Building a Model Juvenile Justice System in the District of Columbia

The “Comprehensive Youth Justice Amendment Act of 2016” makes sweeping reforms to the District of Columbia’s juvenile justice system.

This legislation was passed unanimously by the D.C. Council in fall 2016 and became D.C. law #21-0238 in April 2017.

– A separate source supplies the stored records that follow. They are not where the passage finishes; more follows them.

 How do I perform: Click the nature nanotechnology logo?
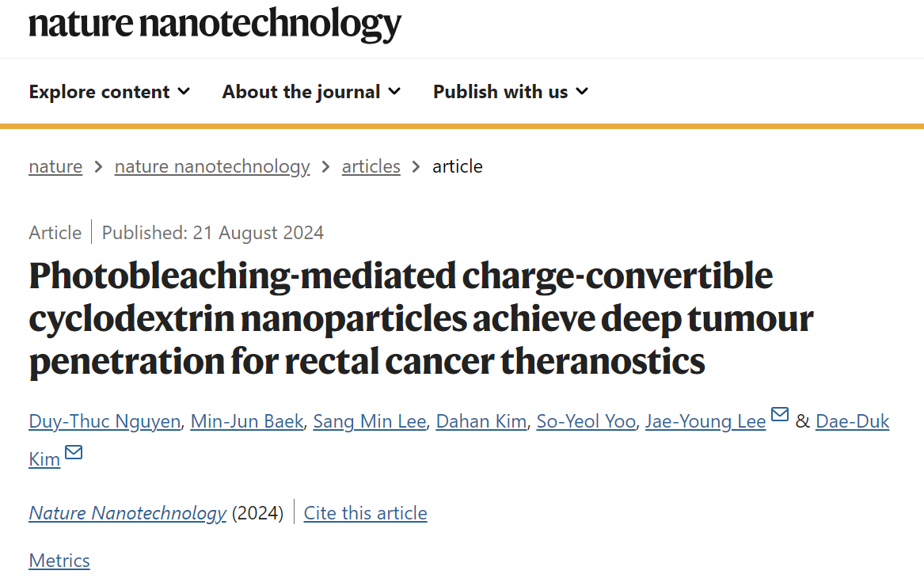click(215, 25)
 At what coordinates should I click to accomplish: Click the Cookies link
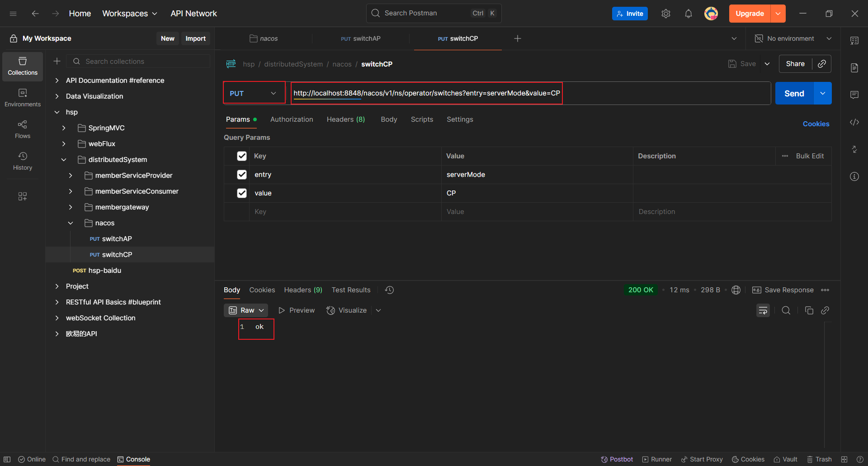(816, 124)
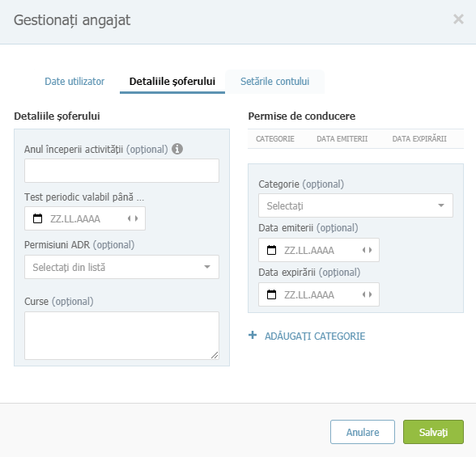Switch to the Date utilizator tab
The height and width of the screenshot is (457, 476).
74,81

It is fitting that this legislation was coming before the Council in October 2016, which President Obama has declared National Youth Justice Awareness month. Just as President Obama said in his proclamation:

Too often in America, young people are not afforded a second chance after having made a mistake or poor decision — the kind of chance some of their peers receive under more forgiving environments… As a society, we must strive to reach these children earlier in life and modernize our juvenile and criminal justice systems to hold youth accountable for their actions without consigning them to a life on the margins… Even for those youth who were never convicted or otherwise found guilty, simply having had contact with our justice system can lead to lifelong barriers and an increased likelihood of ending up in a cycle of incarceration.

President Barack Obama
September 30, 2016

DC Lawyers for Youth Executive Director Daniel Okonkwo praises Councilmember McDuffie’s Comprehensive Juvenile Justice Reform Bill.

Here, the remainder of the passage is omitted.